Gary Meyer, who now runs the Balboa Theater, remembers the N-Judah unloading packs of movie lovers going to the Surf: “You might arrive early enough to have garlic steamed crab at the Vietnamese restaurant by the streetcar stop. And after the show, lively conversations filled the streetcar as dozens of strangers became a discussion group about the challenging movie just screened.”
The Surf opened in 1926 as the Parkview at 4510 Irving St. In 1937 it was rechristened the Sunset Theater, but continued being a standard neighborhood theater showing second-run movies that had played themselves out at the big theaters on Market Street. Locals called it the “flea house” because of the sand fleas that roosted in the rows. That strip of Irving Street had a series of small businesses.
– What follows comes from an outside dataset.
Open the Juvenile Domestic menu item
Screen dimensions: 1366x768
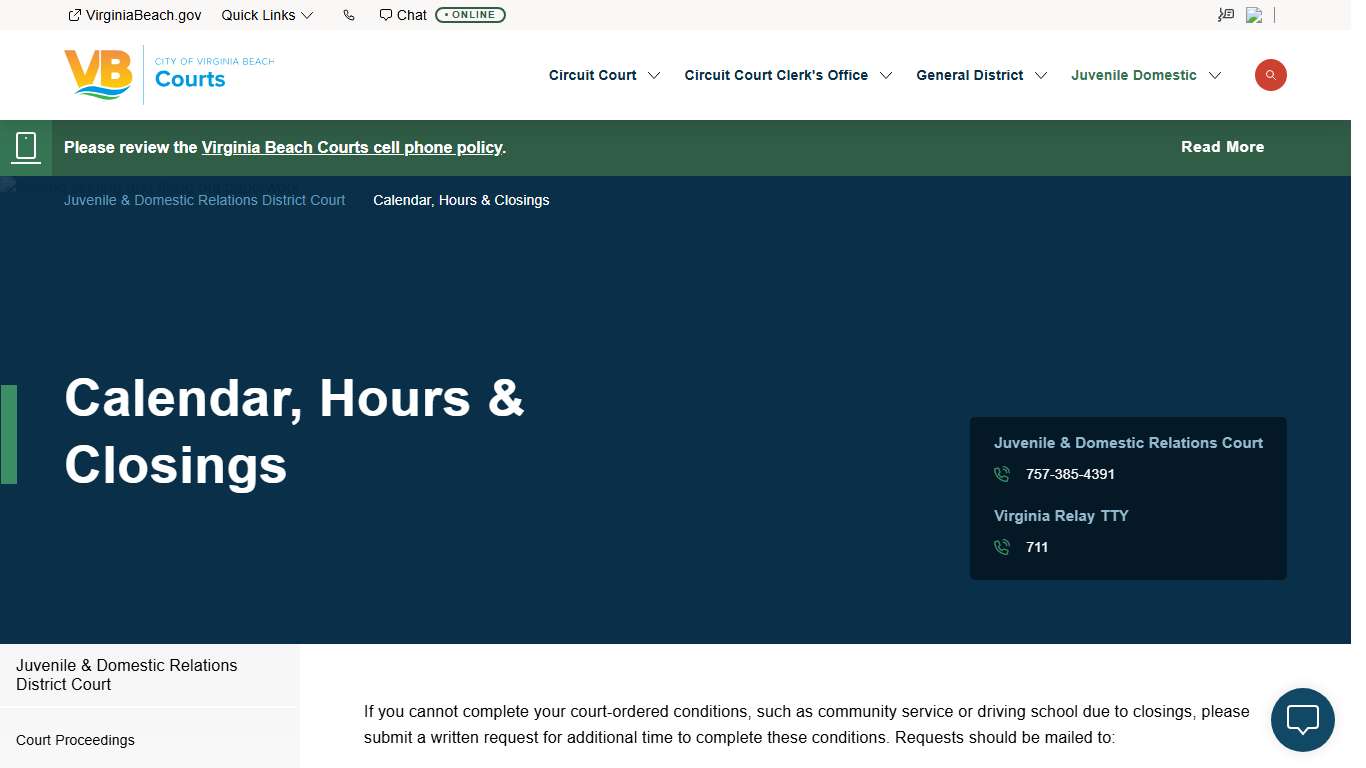1133,75
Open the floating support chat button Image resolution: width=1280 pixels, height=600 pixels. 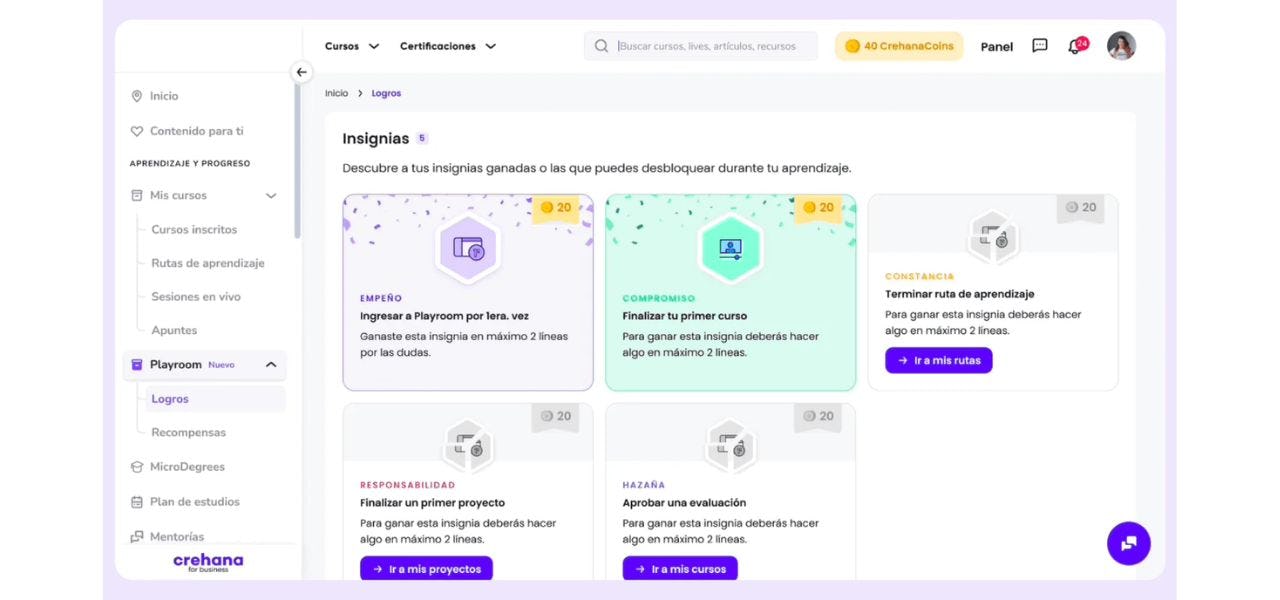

On the northwest corner was a Safeway grocery that became the Busy Bee Market and today is Mollusk Surf Shop. Across the street was Sunset Poultry and Egg. Next door, to the west of the theater, was Corabell’s bar.
Owner-operator Isabella Strohmeyer remodeled the theater and reopened it as the Surf on July 24, 1957. Strohmeyer introduced the Outer Sunset to international films, but sold out after a couple of years to Mel Novikoff. Under the cutting-edge programming of Novikoff, the Surf Theater became a destination for serious moviegoers around the Bay Area. The Surf showed films from the modern masters across the seas as well as classic and challenging films from Hollywood’s early days: “Modern Times,” “African Queen” and “Metropolis.” Novikoff opened the Cine Café next door, bringing espresso to the Avenues in the days when the Italian cafes of North Beach were the only place to get an exotic coffee in San Francisco. (Perhaps Java Beach should put up a photograph of Mel in tribute.)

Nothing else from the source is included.